The long-abandoned site has returned to forest.

==Goldfields==
About 3 km north, on the west shore of the river at the mouth of Menhinick Creek, the townsite of Goldfields was surveyed in 1901 to serve the Goldfinch claim. The next year, two stores, a hotel, river bridge, powerhouse, and stamp mill, were erected. The 30-room Northwestern Hotel had electric lighting. That December, a daily Beaton–Camborne–Goldfields stage run commenced.

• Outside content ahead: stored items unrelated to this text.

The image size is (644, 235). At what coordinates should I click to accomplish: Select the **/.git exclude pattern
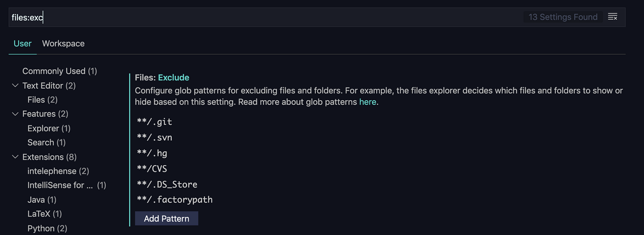click(x=155, y=122)
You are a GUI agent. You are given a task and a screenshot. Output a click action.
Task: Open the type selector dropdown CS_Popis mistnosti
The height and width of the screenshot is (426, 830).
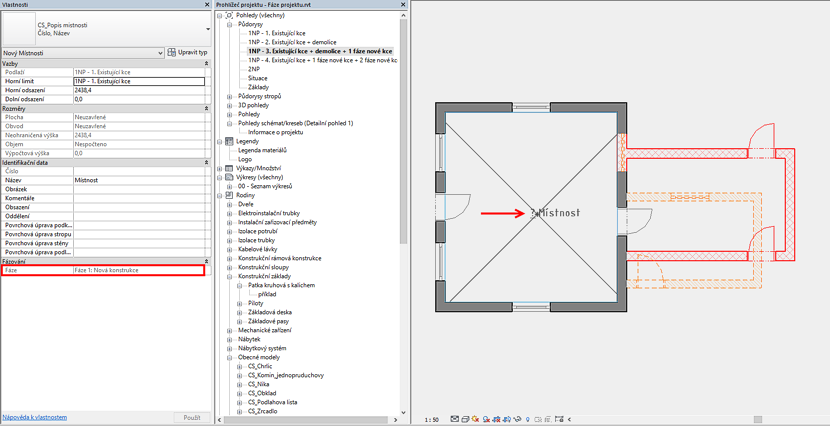click(x=207, y=29)

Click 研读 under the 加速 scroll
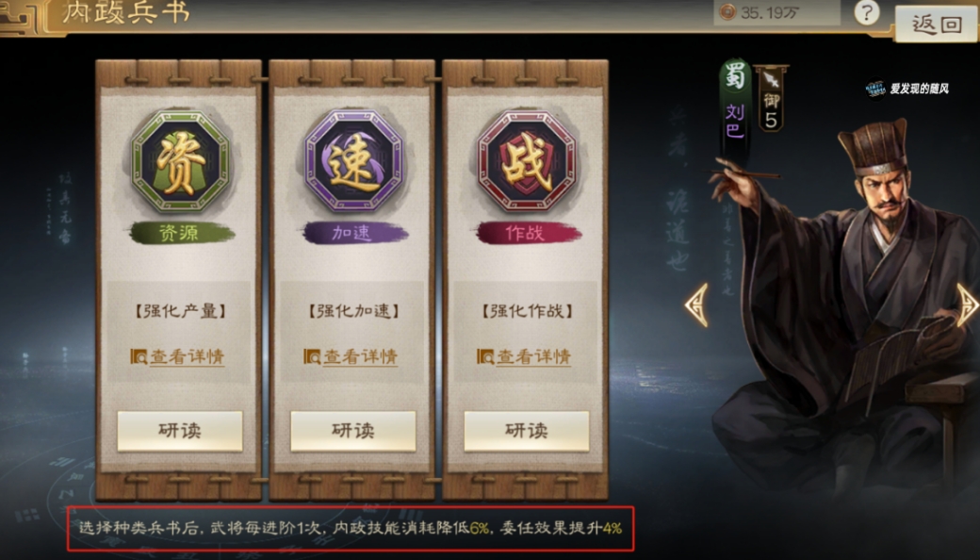pyautogui.click(x=353, y=431)
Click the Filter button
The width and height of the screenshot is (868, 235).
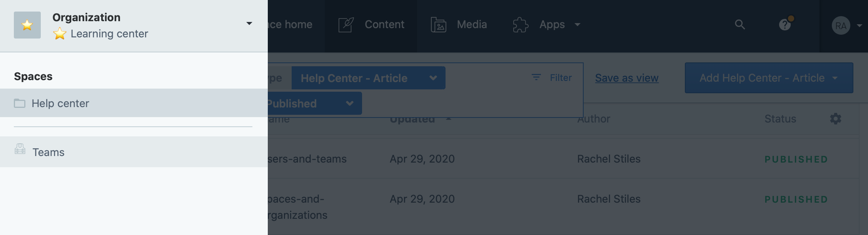click(552, 77)
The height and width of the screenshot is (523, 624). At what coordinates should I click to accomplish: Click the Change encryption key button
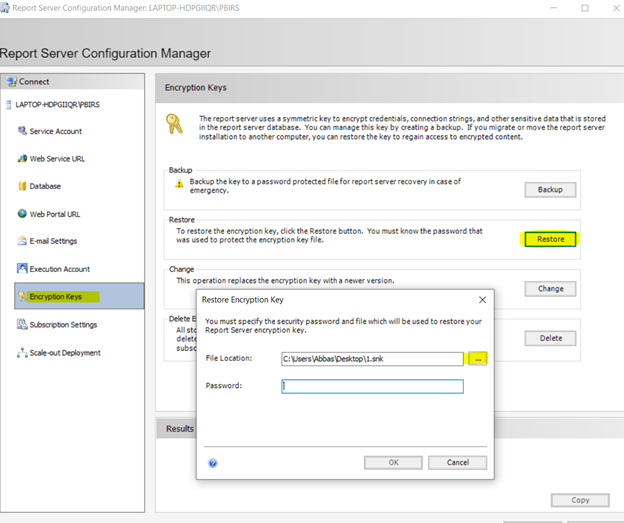(x=550, y=289)
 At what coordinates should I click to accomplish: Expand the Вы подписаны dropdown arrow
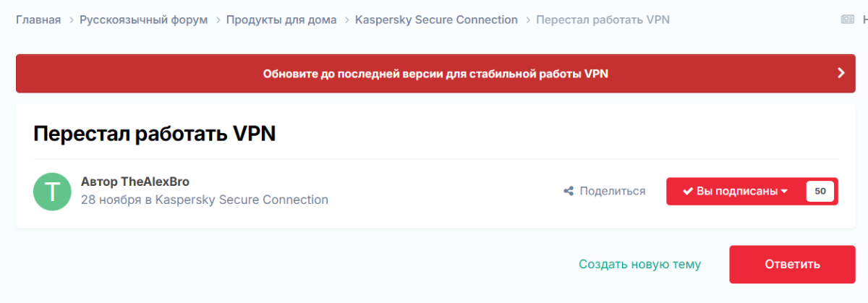point(784,192)
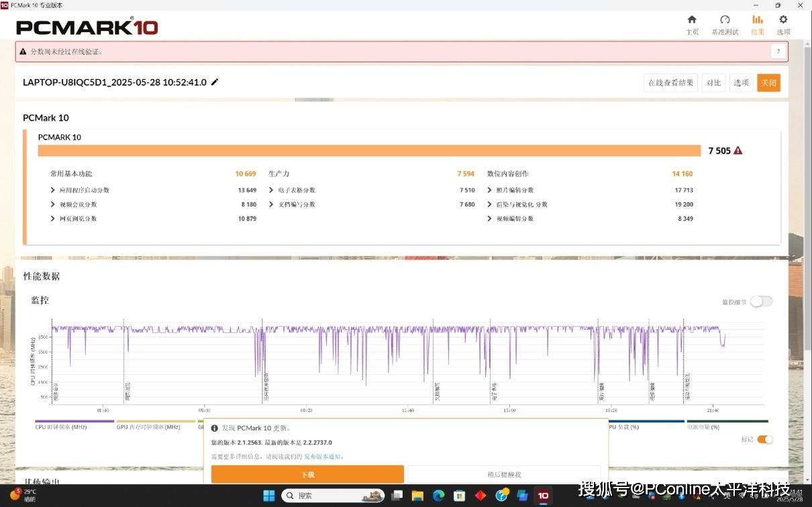The height and width of the screenshot is (507, 812).
Task: Turn off the 标记 markers toggle
Action: [x=764, y=439]
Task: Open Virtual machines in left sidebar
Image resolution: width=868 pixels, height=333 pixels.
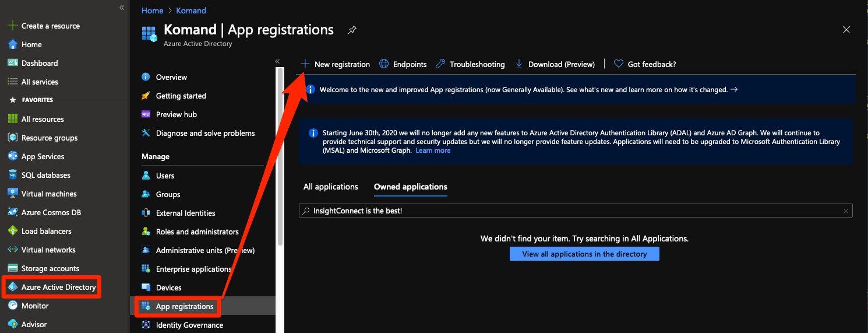Action: (x=49, y=194)
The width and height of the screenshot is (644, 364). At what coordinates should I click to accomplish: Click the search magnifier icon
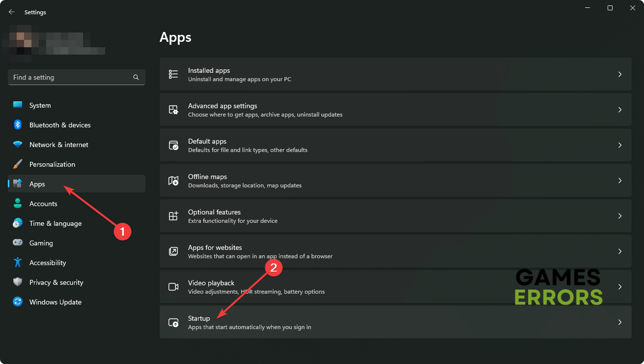point(136,77)
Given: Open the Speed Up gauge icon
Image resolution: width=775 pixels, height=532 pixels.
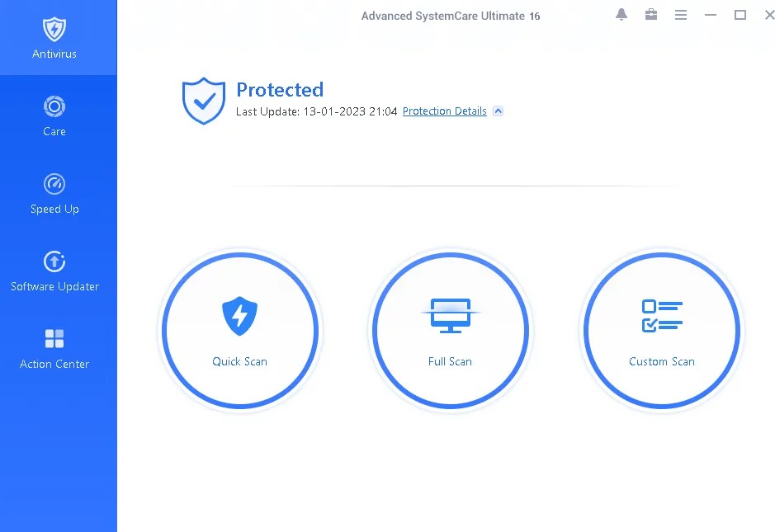Looking at the screenshot, I should coord(54,184).
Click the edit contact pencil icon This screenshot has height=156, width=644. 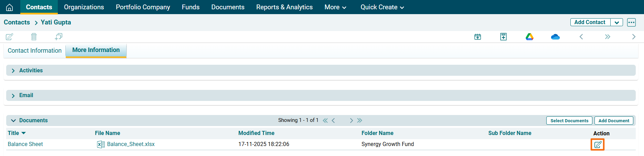tap(10, 37)
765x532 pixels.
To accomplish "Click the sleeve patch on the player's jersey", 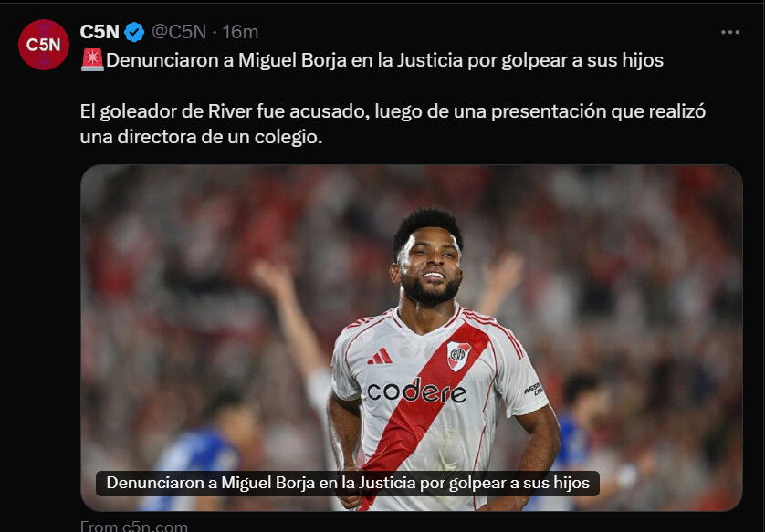I will click(533, 388).
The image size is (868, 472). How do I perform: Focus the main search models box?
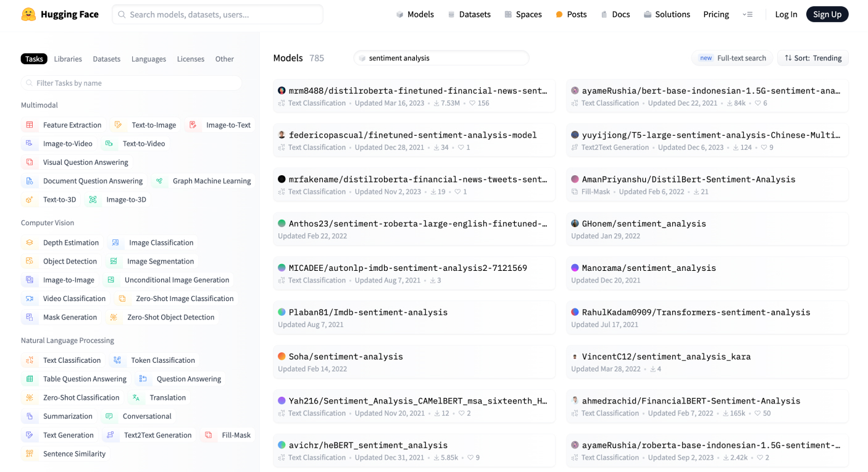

By summer 1903, Goldfields was deserted and the large hotel closed, soon replaced by the Goldfinch Hotel, which was renamed the Home Hotel, then The Pavilion in 1904. The mine closed that January, and a forest fire destroyed the bunkhouses and upper terminal of the tramway later in the year. The former large hotel was demolished in 1905. In 1906, fire-damaged infrastructure was rebuilt, but September flood damage included the sweeping away of the river bridge. The mine did not reopen.

In 1933, the Dalhousie Mining Co acquired the Goldfinch claims but no production ensued.